What the task requires
Write only the number of lines in the records beneath that hold "title".

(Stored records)
=== Begin Enclosure ===

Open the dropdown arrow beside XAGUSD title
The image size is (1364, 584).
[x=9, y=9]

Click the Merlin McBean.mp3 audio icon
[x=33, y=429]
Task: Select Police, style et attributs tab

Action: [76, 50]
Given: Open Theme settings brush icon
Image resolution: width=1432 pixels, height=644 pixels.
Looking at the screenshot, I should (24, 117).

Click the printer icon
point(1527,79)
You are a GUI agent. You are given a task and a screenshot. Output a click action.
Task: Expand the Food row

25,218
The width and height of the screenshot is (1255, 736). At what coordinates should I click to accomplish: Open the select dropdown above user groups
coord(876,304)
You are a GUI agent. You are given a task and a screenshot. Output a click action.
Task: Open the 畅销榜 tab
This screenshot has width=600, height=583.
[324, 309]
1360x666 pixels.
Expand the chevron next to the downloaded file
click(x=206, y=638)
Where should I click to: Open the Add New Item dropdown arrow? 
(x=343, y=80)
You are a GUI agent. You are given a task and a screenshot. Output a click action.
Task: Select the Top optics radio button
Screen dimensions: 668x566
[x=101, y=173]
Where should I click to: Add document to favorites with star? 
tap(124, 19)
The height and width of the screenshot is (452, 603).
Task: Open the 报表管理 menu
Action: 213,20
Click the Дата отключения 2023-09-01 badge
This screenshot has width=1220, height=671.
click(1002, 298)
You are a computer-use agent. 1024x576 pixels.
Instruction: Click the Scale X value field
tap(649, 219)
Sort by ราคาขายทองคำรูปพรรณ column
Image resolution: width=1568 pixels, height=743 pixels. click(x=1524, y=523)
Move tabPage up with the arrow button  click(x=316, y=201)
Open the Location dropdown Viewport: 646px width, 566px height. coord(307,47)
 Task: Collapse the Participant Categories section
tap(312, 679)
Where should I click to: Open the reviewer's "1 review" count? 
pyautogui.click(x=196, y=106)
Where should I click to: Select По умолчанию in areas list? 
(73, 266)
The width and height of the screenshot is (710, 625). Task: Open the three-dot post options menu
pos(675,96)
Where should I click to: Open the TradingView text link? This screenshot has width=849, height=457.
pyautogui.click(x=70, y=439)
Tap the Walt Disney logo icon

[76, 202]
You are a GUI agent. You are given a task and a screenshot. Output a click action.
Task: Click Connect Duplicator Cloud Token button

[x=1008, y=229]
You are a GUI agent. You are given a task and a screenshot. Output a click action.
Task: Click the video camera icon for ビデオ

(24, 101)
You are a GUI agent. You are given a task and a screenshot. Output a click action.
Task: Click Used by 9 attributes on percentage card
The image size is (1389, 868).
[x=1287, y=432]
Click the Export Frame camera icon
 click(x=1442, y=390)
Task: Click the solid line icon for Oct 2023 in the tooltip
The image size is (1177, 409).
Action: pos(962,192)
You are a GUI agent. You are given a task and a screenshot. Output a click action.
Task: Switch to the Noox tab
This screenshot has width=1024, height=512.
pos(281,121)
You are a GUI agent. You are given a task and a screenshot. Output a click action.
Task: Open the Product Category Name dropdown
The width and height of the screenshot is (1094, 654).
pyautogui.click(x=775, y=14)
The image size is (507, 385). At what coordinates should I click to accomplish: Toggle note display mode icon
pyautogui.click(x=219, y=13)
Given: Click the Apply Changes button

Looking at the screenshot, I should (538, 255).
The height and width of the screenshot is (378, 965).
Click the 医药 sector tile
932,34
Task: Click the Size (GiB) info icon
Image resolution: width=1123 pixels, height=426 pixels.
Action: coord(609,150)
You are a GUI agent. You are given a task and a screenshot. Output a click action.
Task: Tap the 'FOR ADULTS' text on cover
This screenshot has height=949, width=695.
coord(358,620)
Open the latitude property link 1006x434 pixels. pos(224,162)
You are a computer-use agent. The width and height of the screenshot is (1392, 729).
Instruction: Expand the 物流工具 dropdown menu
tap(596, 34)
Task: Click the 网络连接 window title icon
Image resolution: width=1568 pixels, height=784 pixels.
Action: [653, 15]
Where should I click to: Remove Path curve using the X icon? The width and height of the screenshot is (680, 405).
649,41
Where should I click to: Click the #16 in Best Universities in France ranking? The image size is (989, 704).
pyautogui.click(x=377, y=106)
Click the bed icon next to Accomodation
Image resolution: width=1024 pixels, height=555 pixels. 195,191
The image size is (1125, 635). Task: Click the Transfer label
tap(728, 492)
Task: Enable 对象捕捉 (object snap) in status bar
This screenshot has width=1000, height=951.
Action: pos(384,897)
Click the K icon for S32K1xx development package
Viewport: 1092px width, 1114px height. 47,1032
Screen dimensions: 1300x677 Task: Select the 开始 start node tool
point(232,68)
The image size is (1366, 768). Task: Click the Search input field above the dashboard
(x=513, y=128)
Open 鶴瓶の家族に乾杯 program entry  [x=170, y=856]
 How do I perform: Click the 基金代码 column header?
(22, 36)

=== End Enclosure ===

Written answer
2